老いや認知症をテーマに演劇をする岡山の劇団「OiBokkeShi(オイボッケシ)」8月、活動拠点の岡山県奈義町で新作の舞台が上演されました。出演したのは病気や障害がある人。計り知れない可能性を秘めた劇団の新たな挑戦とは。

老いや認知症をテーマに演劇を上演する劇団「OiBokkeShi」。劇団の主宰で監督や脚本を手掛ける菅原直樹さんは、この夏の新作で病気や障害がある人に舞台に立ってもらう挑戦をしました。

(劇団OiBokkeShi 主宰 菅原直樹さん)
「本当にいろんな背景を持つ人が集まった。それぞれの人生経験や得意なことを生かしながら、その人らしさが出る表現をしてほしい」

新作の舞台に夫婦で出演する内田一也さんと妻の京子さんです。

(演技指導をする菅原直樹さん)
「目を見て。佐代子さん、絶対に戻ってくる」

一也さんは9年前、脳出血で倒れ、一命を取りとめたものの失語症と高次脳機能障害が残りました。

(内田京子さん)
「絶望だった最初は。
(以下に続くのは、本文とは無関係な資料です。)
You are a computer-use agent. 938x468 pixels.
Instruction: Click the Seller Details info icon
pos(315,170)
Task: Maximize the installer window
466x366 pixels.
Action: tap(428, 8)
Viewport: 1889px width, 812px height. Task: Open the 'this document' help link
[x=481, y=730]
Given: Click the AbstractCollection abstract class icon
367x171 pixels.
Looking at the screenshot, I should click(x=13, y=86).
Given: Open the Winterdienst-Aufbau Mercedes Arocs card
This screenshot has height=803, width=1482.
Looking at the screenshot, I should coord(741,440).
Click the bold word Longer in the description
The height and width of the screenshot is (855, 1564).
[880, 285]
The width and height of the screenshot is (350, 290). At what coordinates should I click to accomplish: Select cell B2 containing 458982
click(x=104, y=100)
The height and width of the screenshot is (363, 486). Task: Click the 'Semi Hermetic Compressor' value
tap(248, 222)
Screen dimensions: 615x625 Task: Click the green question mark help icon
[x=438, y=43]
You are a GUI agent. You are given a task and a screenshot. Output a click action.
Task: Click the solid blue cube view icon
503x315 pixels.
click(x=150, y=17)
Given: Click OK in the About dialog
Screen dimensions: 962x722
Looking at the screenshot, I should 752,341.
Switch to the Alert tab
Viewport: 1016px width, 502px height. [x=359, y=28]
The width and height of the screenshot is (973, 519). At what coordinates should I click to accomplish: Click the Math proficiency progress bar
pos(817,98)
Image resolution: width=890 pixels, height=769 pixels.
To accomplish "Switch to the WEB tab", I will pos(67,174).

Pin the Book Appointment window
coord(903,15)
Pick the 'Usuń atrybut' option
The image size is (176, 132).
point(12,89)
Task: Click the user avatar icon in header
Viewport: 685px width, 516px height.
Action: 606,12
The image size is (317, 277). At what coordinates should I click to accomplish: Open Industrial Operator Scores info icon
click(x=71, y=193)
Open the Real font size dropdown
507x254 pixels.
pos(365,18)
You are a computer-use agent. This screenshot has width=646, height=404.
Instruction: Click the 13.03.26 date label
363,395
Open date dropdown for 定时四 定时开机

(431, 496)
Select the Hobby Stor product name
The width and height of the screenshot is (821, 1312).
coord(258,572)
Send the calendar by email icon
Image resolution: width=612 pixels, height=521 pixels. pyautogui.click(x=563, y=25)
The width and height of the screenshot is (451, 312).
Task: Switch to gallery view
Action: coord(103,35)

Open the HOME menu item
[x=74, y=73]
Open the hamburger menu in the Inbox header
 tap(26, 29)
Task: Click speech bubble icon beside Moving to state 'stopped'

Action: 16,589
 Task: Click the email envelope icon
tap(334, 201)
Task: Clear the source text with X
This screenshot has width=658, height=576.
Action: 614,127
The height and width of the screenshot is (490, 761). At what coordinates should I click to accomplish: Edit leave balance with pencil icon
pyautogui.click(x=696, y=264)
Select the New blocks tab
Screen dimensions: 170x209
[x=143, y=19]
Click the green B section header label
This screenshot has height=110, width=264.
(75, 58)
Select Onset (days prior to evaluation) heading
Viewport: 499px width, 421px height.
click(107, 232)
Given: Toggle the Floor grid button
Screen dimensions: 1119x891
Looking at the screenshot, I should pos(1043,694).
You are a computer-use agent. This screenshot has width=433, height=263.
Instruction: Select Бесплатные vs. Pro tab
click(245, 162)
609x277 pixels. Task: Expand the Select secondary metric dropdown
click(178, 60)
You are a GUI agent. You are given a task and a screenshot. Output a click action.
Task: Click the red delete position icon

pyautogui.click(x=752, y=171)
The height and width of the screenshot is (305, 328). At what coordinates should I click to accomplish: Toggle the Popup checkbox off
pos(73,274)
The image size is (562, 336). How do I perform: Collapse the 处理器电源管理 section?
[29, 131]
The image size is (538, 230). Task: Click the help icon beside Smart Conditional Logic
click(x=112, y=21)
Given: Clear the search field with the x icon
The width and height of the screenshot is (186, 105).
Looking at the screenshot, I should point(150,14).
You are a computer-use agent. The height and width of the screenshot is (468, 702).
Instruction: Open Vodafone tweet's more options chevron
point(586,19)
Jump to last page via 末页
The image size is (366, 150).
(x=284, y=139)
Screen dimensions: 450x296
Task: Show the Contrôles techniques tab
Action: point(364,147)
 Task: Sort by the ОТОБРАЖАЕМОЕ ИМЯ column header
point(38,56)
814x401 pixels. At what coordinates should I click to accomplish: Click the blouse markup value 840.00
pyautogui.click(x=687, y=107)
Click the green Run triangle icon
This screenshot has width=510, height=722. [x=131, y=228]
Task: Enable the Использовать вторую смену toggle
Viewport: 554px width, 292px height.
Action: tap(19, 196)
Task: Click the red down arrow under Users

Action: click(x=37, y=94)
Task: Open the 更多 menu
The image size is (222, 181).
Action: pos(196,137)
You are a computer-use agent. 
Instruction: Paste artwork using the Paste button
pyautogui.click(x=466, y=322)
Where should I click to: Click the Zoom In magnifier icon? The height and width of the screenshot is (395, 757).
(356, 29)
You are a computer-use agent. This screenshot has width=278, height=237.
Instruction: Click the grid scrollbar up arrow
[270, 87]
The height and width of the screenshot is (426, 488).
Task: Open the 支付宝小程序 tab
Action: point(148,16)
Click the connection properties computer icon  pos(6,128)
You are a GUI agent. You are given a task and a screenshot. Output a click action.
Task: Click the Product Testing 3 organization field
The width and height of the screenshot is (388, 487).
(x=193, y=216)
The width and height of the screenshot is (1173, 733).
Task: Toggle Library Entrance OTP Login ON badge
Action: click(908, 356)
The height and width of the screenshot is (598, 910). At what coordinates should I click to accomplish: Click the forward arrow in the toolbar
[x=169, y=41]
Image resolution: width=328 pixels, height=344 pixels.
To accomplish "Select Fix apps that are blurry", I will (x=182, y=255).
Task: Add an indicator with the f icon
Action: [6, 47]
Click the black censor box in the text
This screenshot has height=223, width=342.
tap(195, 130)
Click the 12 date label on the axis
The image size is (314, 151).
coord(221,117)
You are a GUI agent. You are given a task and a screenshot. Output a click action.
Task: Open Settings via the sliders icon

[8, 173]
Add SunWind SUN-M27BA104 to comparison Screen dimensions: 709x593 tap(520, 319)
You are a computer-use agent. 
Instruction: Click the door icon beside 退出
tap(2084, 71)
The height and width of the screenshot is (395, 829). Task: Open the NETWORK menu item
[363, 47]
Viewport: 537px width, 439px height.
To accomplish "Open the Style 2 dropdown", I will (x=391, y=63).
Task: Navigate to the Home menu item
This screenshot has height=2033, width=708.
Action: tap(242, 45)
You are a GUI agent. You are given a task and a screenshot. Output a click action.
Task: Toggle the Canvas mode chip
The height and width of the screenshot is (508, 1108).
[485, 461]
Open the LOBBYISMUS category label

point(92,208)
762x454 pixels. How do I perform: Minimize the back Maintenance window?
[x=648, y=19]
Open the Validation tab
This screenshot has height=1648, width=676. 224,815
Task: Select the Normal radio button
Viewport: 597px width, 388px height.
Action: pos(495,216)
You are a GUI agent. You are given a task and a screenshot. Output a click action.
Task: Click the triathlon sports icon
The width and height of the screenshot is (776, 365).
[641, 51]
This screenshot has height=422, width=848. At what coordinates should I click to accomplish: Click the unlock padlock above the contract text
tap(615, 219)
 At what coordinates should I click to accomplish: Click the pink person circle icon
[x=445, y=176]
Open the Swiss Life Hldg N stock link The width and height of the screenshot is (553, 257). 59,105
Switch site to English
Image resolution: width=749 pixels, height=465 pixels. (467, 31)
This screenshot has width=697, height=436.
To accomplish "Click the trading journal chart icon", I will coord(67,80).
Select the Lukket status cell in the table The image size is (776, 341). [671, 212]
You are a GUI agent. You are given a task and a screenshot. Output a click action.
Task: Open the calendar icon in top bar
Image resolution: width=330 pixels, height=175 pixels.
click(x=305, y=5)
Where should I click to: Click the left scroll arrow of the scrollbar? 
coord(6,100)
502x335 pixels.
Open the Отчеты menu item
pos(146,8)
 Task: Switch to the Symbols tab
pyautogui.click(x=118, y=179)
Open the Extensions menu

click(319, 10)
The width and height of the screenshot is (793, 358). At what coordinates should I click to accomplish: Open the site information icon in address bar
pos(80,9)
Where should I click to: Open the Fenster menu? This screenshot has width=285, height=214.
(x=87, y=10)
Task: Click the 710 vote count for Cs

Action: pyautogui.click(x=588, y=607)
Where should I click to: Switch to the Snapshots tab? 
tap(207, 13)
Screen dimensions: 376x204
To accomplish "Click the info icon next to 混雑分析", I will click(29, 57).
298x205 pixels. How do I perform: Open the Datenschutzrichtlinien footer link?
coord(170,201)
まったくしゃべれない、コミュニケーションはとれない」

■歯磨き介護の様子
(京子さん)
「覚悟はええか?」
(一也さん)
「歯が痛いんよ」
(京子さん)
「そっとしよう」

一也さんの日常生活には京子さんの介護が欠かせません。

2人が菅原さんの演劇に参加したきっかけは2022年の舞台です。

(京子さん)
「竹上さんの夫婦(恵美子さん、康成さん)の影響が大きいですね」

舞台、「エキストラの宴」には実際に認知症を患う女性とその介護をする夫が出演していました。感情のコントロールが難しく、笑わなくなった女性が、稽古や舞台の上では・・・。

(京子さん)
「認知症であっても2人で何か趣味を見つけていくというか、新しいものを、今までとは全く別の何かを見つけていこうとするところがすごい、素敵だなと」

実は京子さんは音楽療法の資格を持っています。

(京子さん)
「もしもしかめよの節でどんぐりころころ歌うで」
(歌う一也さん)「♪」

言葉を失った一也さんと歌を歌いながら言葉を取り戻していきました。

■舞台本番当日・会場は町内の中学校

(京子さん)
「(隣にいる一也さんを見て)言いたいせりふがなかなか言いたいのが言えなかった。でも、ここに来て皆さんのお陰で、菅原さん見て、せりふがちょっと言えるようになりました」
(菅原さん)
「大丈夫」

物語の舞台は老人ホーム。そこで出会う人たちを通して、家族の在り方を考えるというストーリーです。

(芝居)
「松村さん調子どうですか」

一也さんが演じるのは脳梗塞を患った入所者で松村という元中学校の教師です。

「松村さんどうしたんですか」
「女の子がおる」

この少女は、一也さんにしか見えないという設定。

(京子さんセリフ)
「勝手に知ったふうな口たたかないで!あなたに私たち家族の何が分かるというの!」

京子さんは、老人ホームの入所者の娘役。母親を探して老人ホームにたどり着いた青年と出会い、家族への向き合い方に変化が。

(京子さんセリフ)
「さっきの人みたいに、他人として親と接することができたらもう少し優しくできたのにな」

(一也さんを挟んでのシーン)
「松村さんから佐代子さんに送ったラブレターです」
「送ったのにどうしてこの方が持っている?」
「それは返されちゃったんですよね」
「な、な」
(笑いの起きる会場)

そして、母親を探す青年を励ます一也さんの大事なせりふ。

(一也さんせりふ)
「佐代子さんはな、絶対に戻ってくるけんな」
「今の松村先生好きなんです、できないことに対して後ろ向きになるんじゃなくて、今できることに喜びを感じて前向きになっているのが」

★拍手

(観客は…)
「私の義理の母が同じように失語症。参考になるというか、こういうふうにできるんだと私たちも元気をもらえた」

(知り合いの観客から)
「素晴らしかった、間違いない」

(内田一也さん)
「緊張しっぱなしだった」

(内田京子さん)
「受け入れてくれる人がいるから言葉が出てくる。参加していてもみんなが受け入れてくれなければたぶん言葉は出ていないし、彼自身がお芝居をやろうという気持ちにもなっていない」

(菅原直樹さん)
「ここで得た役はもしかしたら、現実とは違うが、そこに現れている説得力やリアリティーは本物なのではないかと思う」

舞台の上の役者たちは、誰もが計り知れない可能性があることを教えてくれました。病気や障害があっても自分らしく輝ける場所、その場所は確かにありました。